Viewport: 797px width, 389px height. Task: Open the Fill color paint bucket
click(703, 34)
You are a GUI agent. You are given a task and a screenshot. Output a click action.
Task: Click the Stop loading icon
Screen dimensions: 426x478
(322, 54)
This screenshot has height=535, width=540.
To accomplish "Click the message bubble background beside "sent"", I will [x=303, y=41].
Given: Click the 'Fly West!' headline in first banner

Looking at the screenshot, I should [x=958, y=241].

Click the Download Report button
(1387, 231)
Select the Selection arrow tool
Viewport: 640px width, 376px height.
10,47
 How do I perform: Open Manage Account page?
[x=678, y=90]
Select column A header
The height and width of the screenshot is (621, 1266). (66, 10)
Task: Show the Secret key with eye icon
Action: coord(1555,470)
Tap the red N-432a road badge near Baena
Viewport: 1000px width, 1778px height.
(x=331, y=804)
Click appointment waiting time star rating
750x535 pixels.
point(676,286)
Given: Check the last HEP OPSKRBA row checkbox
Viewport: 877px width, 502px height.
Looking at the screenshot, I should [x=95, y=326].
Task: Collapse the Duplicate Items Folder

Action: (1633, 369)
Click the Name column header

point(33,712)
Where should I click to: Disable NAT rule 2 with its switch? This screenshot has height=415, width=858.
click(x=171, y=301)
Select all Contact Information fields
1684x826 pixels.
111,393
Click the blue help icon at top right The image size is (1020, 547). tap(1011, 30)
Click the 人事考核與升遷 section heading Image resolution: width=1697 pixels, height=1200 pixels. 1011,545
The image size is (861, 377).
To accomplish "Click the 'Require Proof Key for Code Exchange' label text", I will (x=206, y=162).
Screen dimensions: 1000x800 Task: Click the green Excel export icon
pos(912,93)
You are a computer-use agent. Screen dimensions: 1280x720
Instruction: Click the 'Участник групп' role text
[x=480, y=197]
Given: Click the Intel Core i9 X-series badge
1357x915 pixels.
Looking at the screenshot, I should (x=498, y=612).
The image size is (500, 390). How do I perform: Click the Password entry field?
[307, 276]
##############################
What to work on:
Set down exactly the line that holds "The image size is (500, 390)." and all lines after it to the end of the data.

Answer space:
The image size is (500, 390). How do I perform: Click the Password entry field?
[307, 276]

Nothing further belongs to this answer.